Retype the material below character for character, from the first line to the last.

:: Data to use ::

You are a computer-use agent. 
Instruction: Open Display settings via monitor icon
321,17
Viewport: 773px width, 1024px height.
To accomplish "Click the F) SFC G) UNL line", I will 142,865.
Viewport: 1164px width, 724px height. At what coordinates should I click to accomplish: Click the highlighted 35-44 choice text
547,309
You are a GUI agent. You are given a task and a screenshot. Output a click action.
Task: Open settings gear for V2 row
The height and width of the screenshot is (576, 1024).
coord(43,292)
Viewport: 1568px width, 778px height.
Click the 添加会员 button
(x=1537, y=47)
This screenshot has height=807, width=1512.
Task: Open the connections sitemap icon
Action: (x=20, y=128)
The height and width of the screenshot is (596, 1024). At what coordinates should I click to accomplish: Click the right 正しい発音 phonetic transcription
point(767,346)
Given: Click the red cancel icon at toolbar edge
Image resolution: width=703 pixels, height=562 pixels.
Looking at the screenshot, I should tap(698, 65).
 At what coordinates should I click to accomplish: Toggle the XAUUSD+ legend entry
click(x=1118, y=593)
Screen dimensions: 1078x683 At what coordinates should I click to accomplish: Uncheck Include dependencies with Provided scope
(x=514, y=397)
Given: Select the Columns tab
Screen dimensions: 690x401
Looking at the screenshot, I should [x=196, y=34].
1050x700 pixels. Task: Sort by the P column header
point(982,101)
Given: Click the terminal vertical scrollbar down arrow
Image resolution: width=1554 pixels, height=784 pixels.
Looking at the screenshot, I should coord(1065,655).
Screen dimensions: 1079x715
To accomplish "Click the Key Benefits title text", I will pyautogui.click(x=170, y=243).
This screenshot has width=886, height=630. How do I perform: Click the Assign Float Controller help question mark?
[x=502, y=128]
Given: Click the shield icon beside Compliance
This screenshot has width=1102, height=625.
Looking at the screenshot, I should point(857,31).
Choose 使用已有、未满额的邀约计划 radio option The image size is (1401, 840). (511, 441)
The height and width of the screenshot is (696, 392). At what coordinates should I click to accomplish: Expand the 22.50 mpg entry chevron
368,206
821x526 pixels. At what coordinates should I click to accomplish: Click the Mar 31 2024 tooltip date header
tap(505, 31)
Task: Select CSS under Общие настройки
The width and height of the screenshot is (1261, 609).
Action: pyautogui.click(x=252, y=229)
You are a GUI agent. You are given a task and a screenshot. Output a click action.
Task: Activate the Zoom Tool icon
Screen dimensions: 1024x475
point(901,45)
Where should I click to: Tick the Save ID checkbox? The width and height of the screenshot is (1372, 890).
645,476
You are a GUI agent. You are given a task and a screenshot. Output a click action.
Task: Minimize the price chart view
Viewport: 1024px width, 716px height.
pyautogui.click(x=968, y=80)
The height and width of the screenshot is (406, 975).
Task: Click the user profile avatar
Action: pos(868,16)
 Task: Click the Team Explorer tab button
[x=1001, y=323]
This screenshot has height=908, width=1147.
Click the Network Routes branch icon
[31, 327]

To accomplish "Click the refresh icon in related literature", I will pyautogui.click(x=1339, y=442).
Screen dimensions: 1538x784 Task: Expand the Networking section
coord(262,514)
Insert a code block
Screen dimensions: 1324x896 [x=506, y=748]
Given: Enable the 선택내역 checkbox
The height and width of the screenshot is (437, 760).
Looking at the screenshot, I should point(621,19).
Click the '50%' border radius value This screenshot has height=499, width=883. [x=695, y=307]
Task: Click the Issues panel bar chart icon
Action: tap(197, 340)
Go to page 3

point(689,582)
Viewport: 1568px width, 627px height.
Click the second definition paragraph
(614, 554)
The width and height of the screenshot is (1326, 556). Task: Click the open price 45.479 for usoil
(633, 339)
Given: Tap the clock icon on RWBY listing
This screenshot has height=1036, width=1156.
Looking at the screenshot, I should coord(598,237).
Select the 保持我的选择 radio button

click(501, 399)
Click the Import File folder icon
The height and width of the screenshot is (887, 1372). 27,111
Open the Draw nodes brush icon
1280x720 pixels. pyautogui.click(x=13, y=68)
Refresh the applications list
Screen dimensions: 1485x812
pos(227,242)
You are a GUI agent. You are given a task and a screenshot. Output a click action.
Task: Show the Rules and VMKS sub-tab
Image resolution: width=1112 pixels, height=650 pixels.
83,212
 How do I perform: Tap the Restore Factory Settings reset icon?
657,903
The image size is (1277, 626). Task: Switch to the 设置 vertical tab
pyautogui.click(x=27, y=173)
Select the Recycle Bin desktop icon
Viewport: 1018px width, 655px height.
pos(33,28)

:::

→ Result for this task:
You are a computer-use agent. 
Instruction: Open Display settings via monitor icon
321,17
Viewport: 773px width, 1024px height.
To accomplish "Click the F) SFC G) UNL line", I will 142,865.
Viewport: 1164px width, 724px height. At what coordinates should I click to accomplish: Click the highlighted 35-44 choice text
547,309
You are a GUI agent. You are given a task and a screenshot. Output a click action.
Task: Open settings gear for V2 row
The height and width of the screenshot is (576, 1024).
coord(43,292)
Viewport: 1568px width, 778px height.
Click the 添加会员 button
(x=1537, y=47)
This screenshot has height=807, width=1512.
Task: Open the connections sitemap icon
Action: (x=20, y=128)
The height and width of the screenshot is (596, 1024). At what coordinates should I click to accomplish: Click the right 正しい発音 phonetic transcription
point(767,346)
Given: Click the red cancel icon at toolbar edge
Image resolution: width=703 pixels, height=562 pixels.
Looking at the screenshot, I should tap(698, 65).
 At what coordinates should I click to accomplish: Toggle the XAUUSD+ legend entry
click(x=1118, y=593)
Screen dimensions: 1078x683 At what coordinates should I click to accomplish: Uncheck Include dependencies with Provided scope
(x=514, y=397)
Given: Select the Columns tab
Screen dimensions: 690x401
Looking at the screenshot, I should [x=196, y=34].
1050x700 pixels. Task: Sort by the P column header
point(982,101)
Given: Click the terminal vertical scrollbar down arrow
Image resolution: width=1554 pixels, height=784 pixels.
Looking at the screenshot, I should coord(1065,655).
Screen dimensions: 1079x715
To accomplish "Click the Key Benefits title text", I will pyautogui.click(x=170, y=243).
This screenshot has width=886, height=630. How do I perform: Click the Assign Float Controller help question mark?
[x=502, y=128]
Given: Click the shield icon beside Compliance
This screenshot has width=1102, height=625.
Looking at the screenshot, I should point(857,31).
Choose 使用已有、未满额的邀约计划 radio option The image size is (1401, 840). (511, 441)
The height and width of the screenshot is (696, 392). At what coordinates should I click to accomplish: Expand the 22.50 mpg entry chevron
368,206
821x526 pixels. At what coordinates should I click to accomplish: Click the Mar 31 2024 tooltip date header
tap(505, 31)
Task: Select CSS under Общие настройки
The width and height of the screenshot is (1261, 609).
Action: pyautogui.click(x=252, y=229)
You are a GUI agent. You are given a task and a screenshot. Output a click action.
Task: Activate the Zoom Tool icon
Screen dimensions: 1024x475
point(901,45)
Where should I click to: Tick the Save ID checkbox? The width and height of the screenshot is (1372, 890).
645,476
You are a GUI agent. You are given a task and a screenshot. Output a click action.
Task: Minimize the price chart view
Viewport: 1024px width, 716px height.
pyautogui.click(x=968, y=80)
The height and width of the screenshot is (406, 975).
Task: Click the user profile avatar
Action: pos(868,16)
 Task: Click the Team Explorer tab button
[x=1001, y=323]
This screenshot has height=908, width=1147.
Click the Network Routes branch icon
[31, 327]

To accomplish "Click the refresh icon in related literature", I will pyautogui.click(x=1339, y=442).
Screen dimensions: 1538x784 Task: Expand the Networking section
coord(262,514)
Insert a code block
Screen dimensions: 1324x896 [x=506, y=748]
Given: Enable the 선택내역 checkbox
The height and width of the screenshot is (437, 760).
Looking at the screenshot, I should point(621,19).
Click the '50%' border radius value This screenshot has height=499, width=883. [x=695, y=307]
Task: Click the Issues panel bar chart icon
Action: tap(197, 340)
Go to page 3

point(689,582)
Viewport: 1568px width, 627px height.
Click the second definition paragraph
(614, 554)
The width and height of the screenshot is (1326, 556). Task: Click the open price 45.479 for usoil
(633, 339)
Given: Tap the clock icon on RWBY listing
This screenshot has height=1036, width=1156.
Looking at the screenshot, I should coord(598,237).
Select the 保持我的选择 radio button

click(501, 399)
Click the Import File folder icon
The height and width of the screenshot is (887, 1372). 27,111
Open the Draw nodes brush icon
1280x720 pixels. pyautogui.click(x=13, y=68)
Refresh the applications list
Screen dimensions: 1485x812
pos(227,242)
You are a GUI agent. You are given a task and a screenshot. Output a click action.
Task: Show the Rules and VMKS sub-tab
Image resolution: width=1112 pixels, height=650 pixels.
83,212
 How do I perform: Tap the Restore Factory Settings reset icon?
657,903
The image size is (1277, 626). Task: Switch to the 设置 vertical tab
pyautogui.click(x=27, y=173)
Select the Recycle Bin desktop icon
Viewport: 1018px width, 655px height.
pos(33,28)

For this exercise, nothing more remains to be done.